Like Beijing, the Democratic Party understands that demography is destiny. China aims to dominate its non-Han regions. Democrats aim to secure permanent political dominance over what they call “our democracy.”

By exposing the left’s selective outrage — condemning China’s demographic manipulation while applauding similar trends in the West — conservatives can force a reckoning. If it’s wrong in Xinjiang, it’s wrong here, too. And no amount of rhetorical gymnastics can cover up the left’s inconsistency, arbitrariness, and odious bigotry.

China’s mass enslavement of millions should spark outrage at least equal to what the West once directed at apartheid South Africa. That regime was boycotted into submission. Why shouldn’t the same standard apply to Beijing?

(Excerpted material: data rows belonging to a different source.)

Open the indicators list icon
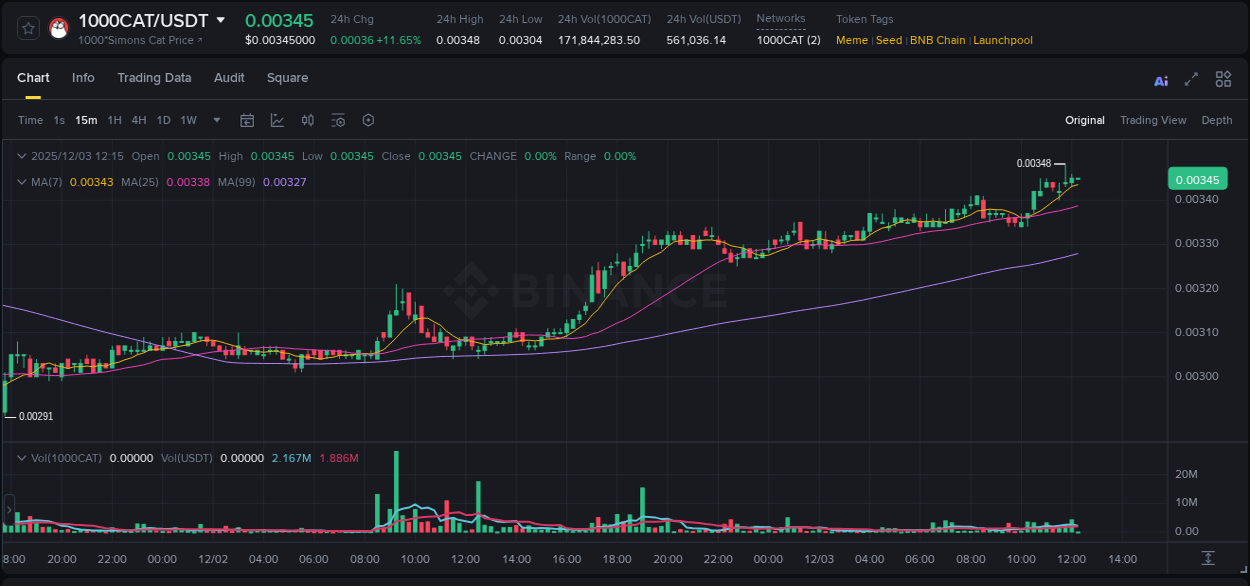Image resolution: width=1250 pixels, height=586 pixels. coord(338,120)
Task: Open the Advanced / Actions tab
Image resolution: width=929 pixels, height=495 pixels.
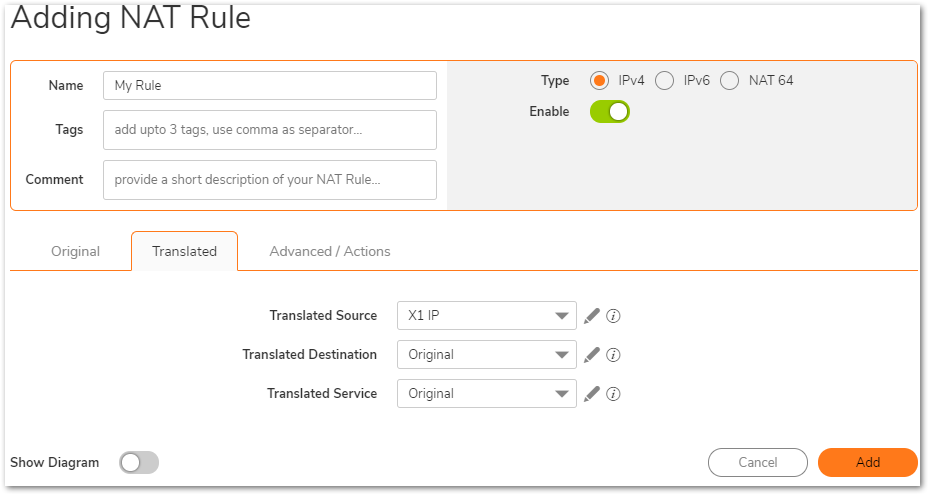Action: click(330, 252)
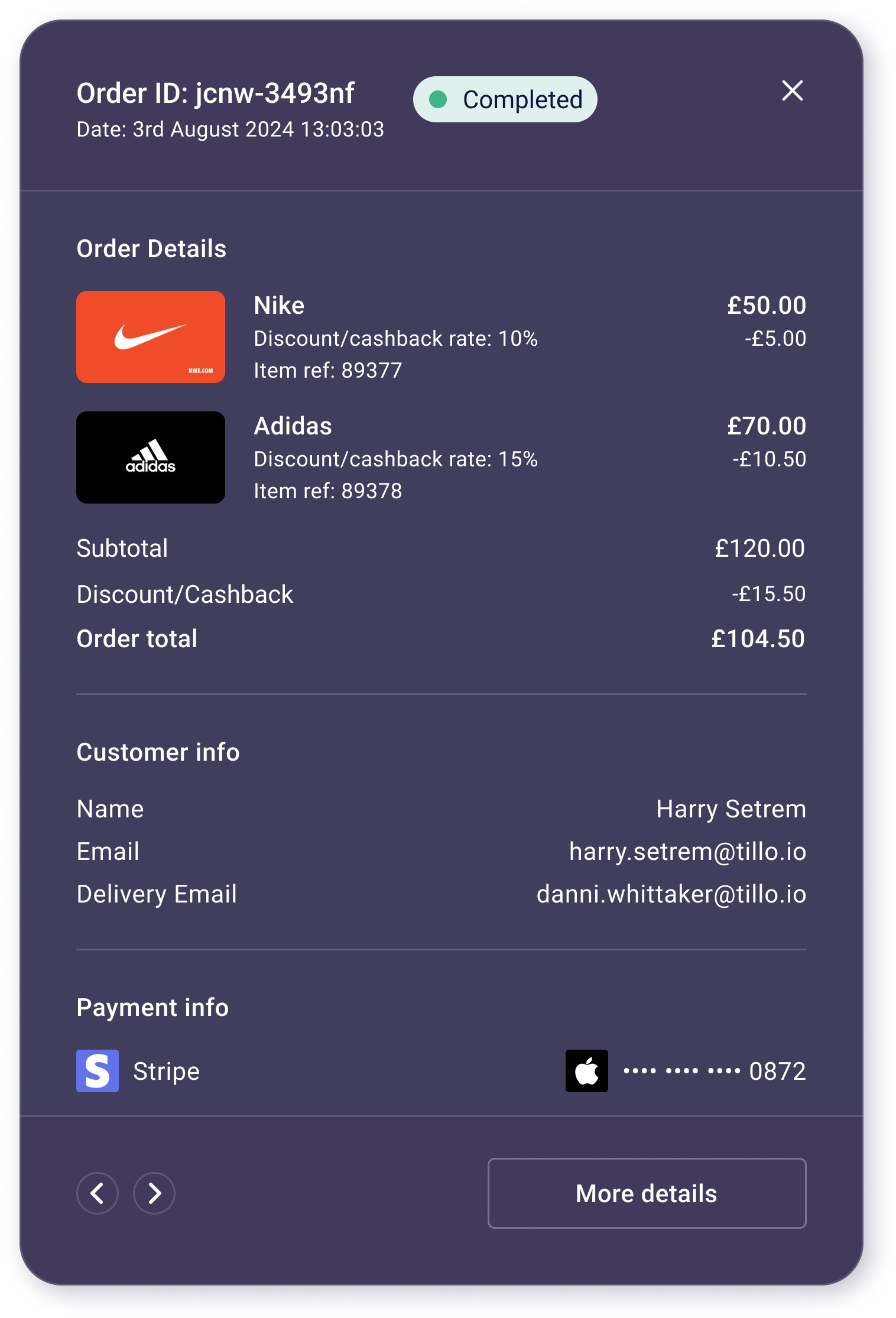Click the Completed status badge
This screenshot has width=896, height=1318.
coord(505,99)

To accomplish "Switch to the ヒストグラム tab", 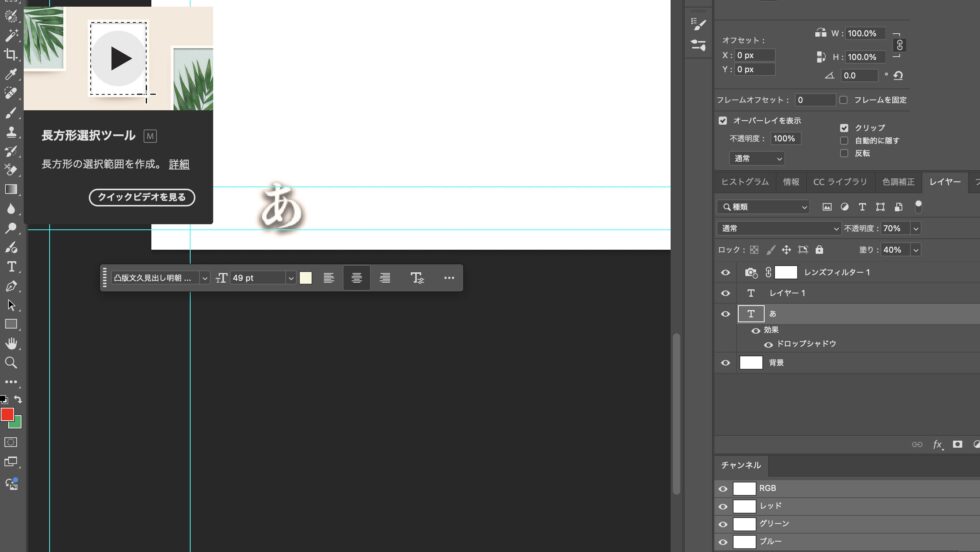I will click(745, 182).
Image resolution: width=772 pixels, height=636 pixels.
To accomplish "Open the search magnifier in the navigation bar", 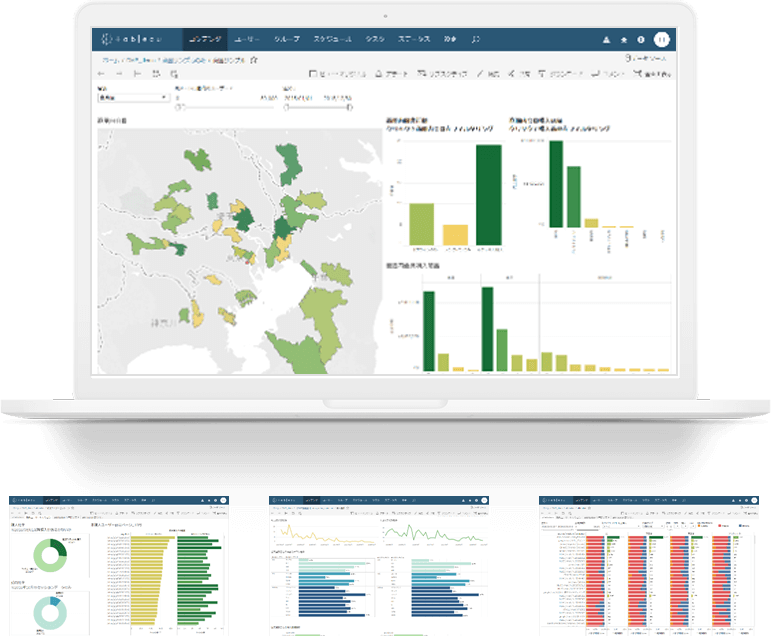I will pyautogui.click(x=475, y=39).
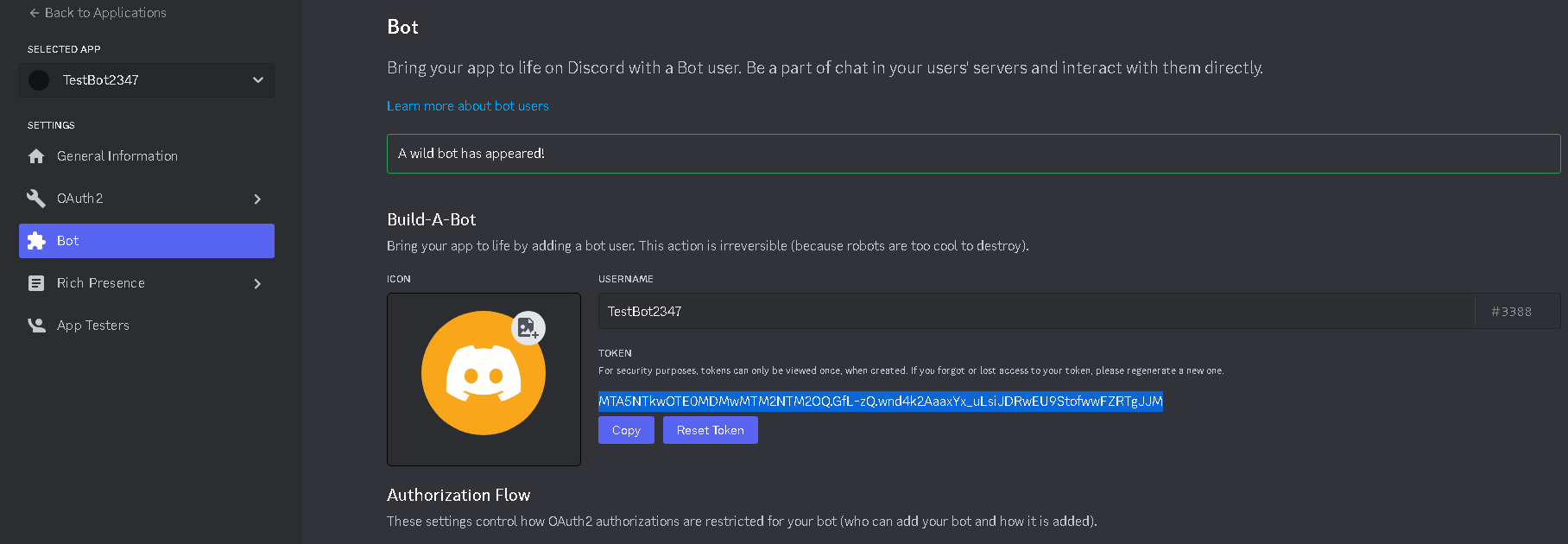This screenshot has width=1568, height=544.
Task: Expand the Rich Presence submenu chevron
Action: pyautogui.click(x=257, y=283)
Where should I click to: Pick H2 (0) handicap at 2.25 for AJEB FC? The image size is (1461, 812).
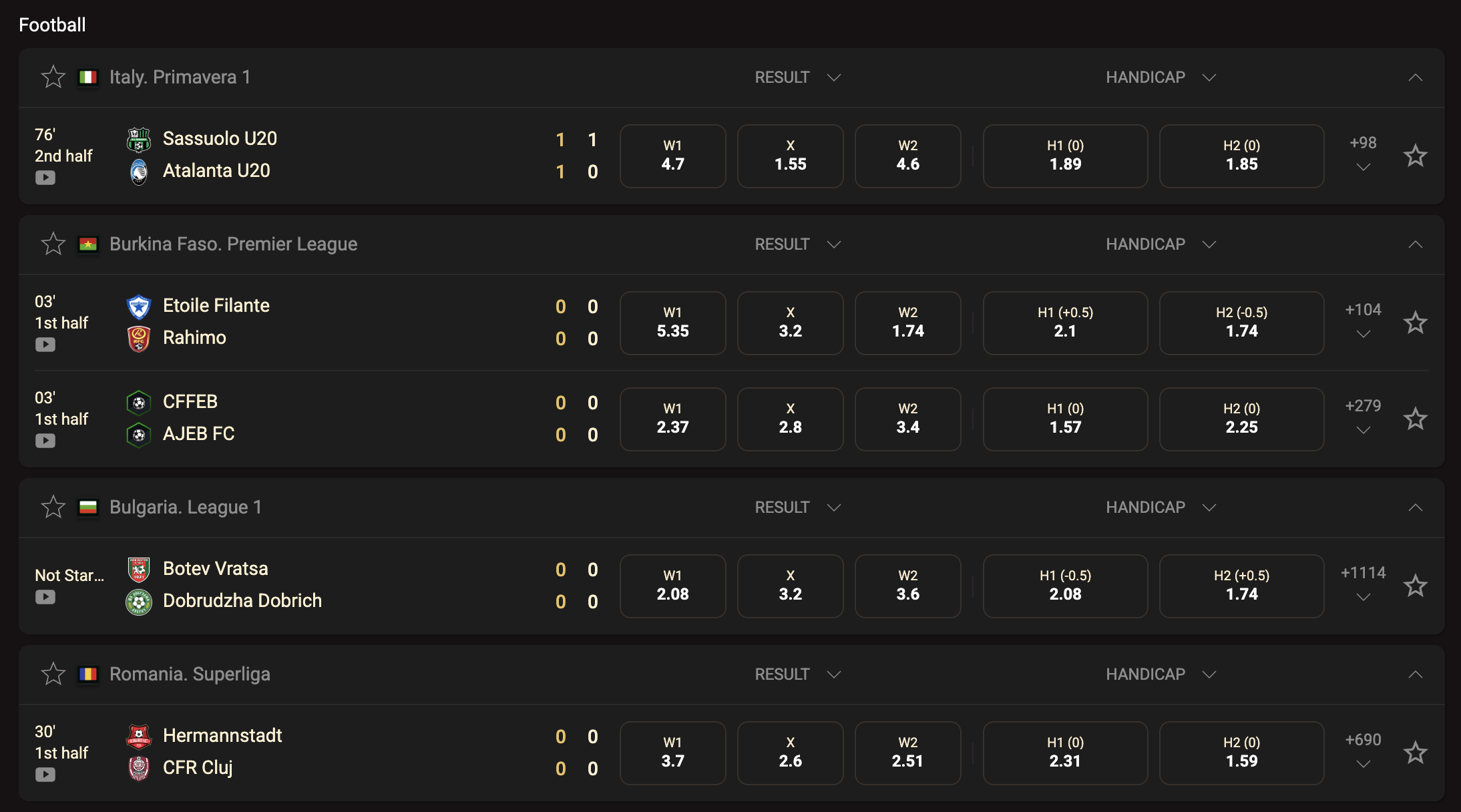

As President Trump has rightly asked: Why did we admit China into the World Trade Organization in 2001? What made anyone believe it would ever play by WTO rules — rules it had already vowed to ignore behind closed doors? Was George W. Bush’s administration, along with the now-defunct neoconservative GOP, truly naïve enough to think trade would transform China into a democracy?

More to the point, have we — not just our leaders, but the American people — enabled this? By enriching China through free trade, have we given it the means to carry out apartheid-level abuses against its Turkic Muslim minority?

And has our refusal to implement strong tariffs created a monster?

The anti-Trump, anti-tariff chorus must answer these questions. Its blind faith in globalization didn’t just cost us factories and jobs. It helped fund a regime that builds camps, crushes dissent, and rewrites humanity in its own image.